-------- Extracted information --------

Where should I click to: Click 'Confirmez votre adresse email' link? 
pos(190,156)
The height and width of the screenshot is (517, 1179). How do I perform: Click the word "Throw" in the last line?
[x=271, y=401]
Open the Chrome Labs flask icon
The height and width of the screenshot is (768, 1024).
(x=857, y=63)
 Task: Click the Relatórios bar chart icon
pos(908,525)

--------
-------- Extracted information --------

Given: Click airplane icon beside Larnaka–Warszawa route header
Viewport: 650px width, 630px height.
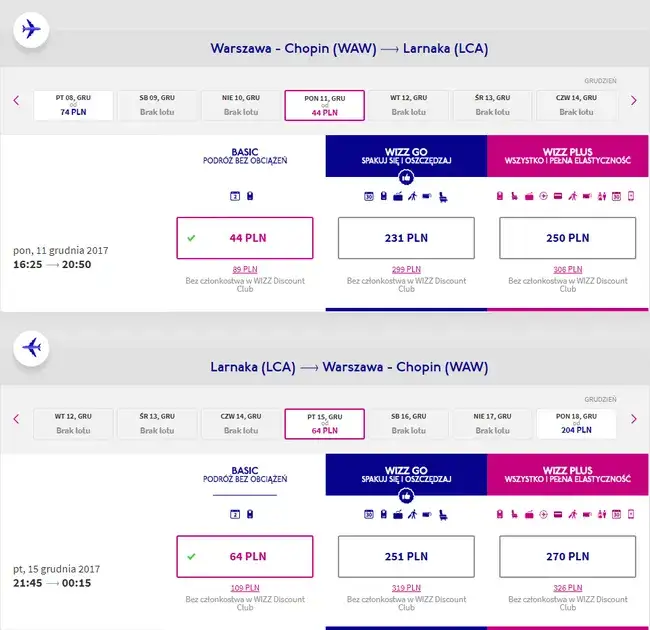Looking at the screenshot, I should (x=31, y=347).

--------

Format as a JSON list of strings, one string per line, the lines beginning at the line that contains "The height and width of the screenshot is (517, 1179)." and ending after the line that contains "pos(908,525)", with blank lines omitted. Include only those lines of the data.

[
  "The height and width of the screenshot is (517, 1179). How do I perform: Click the word \"Throw\" in the last line?",
  "[x=271, y=401]",
  "Open the Chrome Labs flask icon",
  "The height and width of the screenshot is (768, 1024).",
  "(x=857, y=63)",
  " Task: Click the Relatórios bar chart icon",
  "pos(908,525)"
]